As the answer, set down the lines below from the one containing "[button] (211, 11)" through the one containing "November 2025 (853, 1178)", exactly and inclusively, and no others.

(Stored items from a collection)
╔══
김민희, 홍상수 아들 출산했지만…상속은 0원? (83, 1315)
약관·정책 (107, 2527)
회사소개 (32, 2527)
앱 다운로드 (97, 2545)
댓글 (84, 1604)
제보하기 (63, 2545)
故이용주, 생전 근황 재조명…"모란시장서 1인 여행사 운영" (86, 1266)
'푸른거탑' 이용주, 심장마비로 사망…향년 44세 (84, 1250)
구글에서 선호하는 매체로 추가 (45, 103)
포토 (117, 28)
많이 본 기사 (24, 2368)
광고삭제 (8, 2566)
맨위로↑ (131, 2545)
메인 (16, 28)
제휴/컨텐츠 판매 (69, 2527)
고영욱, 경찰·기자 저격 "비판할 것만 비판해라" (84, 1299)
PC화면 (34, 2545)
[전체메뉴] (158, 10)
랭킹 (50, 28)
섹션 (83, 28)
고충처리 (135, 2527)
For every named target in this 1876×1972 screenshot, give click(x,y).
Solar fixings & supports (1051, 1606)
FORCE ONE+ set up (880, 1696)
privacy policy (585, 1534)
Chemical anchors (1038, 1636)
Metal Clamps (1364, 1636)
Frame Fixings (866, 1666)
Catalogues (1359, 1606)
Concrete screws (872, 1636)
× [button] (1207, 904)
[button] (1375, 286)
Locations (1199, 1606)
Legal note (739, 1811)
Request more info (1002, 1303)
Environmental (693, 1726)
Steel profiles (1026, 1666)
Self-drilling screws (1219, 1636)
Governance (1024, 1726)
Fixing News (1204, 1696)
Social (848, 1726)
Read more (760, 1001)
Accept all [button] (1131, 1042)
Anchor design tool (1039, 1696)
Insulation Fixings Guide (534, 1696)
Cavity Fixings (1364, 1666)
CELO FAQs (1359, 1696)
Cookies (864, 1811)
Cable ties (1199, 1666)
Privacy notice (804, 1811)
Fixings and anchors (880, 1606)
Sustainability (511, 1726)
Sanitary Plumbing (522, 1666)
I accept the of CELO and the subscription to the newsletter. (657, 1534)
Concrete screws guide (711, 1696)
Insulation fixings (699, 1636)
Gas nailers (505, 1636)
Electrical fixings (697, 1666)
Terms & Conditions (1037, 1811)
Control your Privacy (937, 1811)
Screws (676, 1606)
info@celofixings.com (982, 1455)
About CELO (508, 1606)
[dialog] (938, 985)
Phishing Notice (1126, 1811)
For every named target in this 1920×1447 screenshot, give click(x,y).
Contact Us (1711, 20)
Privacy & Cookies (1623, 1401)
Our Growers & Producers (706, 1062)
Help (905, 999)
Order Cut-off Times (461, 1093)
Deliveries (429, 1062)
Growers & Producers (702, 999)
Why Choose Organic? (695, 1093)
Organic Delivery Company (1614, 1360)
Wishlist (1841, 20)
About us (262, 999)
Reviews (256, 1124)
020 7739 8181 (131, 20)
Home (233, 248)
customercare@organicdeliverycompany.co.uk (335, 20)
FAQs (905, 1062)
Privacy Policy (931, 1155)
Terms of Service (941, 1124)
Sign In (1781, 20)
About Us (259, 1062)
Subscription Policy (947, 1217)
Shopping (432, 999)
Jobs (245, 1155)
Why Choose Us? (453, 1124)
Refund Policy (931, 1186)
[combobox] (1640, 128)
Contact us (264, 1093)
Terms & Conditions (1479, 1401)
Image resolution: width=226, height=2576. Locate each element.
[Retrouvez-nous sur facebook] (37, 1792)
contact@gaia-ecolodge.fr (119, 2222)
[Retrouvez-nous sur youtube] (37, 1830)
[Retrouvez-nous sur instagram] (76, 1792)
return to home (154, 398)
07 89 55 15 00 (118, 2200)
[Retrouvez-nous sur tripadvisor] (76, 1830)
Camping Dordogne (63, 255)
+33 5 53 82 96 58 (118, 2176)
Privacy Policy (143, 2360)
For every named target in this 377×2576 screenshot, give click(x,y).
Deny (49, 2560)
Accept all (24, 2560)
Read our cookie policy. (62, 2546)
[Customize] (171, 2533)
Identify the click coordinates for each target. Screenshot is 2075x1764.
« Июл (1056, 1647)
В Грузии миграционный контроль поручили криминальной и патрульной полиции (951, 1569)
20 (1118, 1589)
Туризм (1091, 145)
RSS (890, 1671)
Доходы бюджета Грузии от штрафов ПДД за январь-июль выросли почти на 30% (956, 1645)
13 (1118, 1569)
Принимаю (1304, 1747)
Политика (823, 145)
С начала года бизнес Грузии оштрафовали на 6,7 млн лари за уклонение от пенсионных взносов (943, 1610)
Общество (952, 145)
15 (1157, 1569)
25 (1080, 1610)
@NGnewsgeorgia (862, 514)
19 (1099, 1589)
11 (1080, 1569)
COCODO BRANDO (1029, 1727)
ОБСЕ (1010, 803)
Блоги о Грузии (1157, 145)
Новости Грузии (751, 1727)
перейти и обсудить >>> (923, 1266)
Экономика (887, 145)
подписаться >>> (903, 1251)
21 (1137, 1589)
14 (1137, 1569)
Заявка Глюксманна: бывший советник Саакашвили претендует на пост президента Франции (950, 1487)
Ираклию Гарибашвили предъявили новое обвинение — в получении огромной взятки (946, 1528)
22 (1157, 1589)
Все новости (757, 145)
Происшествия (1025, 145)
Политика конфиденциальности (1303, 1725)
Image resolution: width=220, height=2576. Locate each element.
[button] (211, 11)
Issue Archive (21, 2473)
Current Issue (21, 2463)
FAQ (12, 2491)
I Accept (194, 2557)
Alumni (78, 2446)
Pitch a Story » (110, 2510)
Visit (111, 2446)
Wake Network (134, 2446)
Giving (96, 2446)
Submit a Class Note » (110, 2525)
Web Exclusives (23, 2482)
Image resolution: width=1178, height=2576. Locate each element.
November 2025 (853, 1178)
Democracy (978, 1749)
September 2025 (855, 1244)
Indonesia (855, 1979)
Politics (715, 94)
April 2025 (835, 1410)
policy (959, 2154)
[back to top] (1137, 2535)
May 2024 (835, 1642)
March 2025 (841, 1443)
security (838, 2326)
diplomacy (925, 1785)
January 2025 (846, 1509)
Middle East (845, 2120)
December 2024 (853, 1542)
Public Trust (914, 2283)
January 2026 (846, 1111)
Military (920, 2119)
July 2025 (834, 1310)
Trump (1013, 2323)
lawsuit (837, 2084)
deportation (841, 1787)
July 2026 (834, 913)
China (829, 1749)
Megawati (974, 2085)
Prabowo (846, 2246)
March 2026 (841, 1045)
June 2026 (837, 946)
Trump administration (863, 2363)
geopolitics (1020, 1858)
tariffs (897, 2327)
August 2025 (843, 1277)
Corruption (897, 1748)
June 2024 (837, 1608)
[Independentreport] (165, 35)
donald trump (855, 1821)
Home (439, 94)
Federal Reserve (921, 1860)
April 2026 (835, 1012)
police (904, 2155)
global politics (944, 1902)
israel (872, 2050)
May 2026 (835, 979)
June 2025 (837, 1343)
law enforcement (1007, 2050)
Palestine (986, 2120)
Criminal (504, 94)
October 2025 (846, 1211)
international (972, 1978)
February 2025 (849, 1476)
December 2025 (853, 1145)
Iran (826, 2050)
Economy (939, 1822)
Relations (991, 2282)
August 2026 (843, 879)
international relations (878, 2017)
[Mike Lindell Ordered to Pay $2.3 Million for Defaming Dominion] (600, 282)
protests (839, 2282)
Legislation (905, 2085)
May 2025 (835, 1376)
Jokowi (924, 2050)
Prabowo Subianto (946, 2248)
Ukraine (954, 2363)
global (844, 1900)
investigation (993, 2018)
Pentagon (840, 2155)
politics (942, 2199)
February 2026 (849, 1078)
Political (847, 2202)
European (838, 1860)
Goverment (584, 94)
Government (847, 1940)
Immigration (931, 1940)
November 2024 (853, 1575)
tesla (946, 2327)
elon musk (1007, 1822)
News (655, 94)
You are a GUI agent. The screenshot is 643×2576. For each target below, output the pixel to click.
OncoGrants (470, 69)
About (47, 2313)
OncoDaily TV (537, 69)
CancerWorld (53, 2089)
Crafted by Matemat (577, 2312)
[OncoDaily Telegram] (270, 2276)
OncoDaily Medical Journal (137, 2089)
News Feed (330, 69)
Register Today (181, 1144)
╚══
Response to this task
[button] (211, 11)
Issue Archive (21, 2473)
Current Issue (21, 2463)
FAQ (12, 2491)
I Accept (194, 2557)
Alumni (78, 2446)
Pitch a Story » (110, 2510)
Visit (111, 2446)
Wake Network (134, 2446)
Giving (96, 2446)
Submit a Class Note » (110, 2525)
Web Exclusives (23, 2482)
Image resolution: width=1178, height=2576. Locate each element.
November 2025 (853, 1178)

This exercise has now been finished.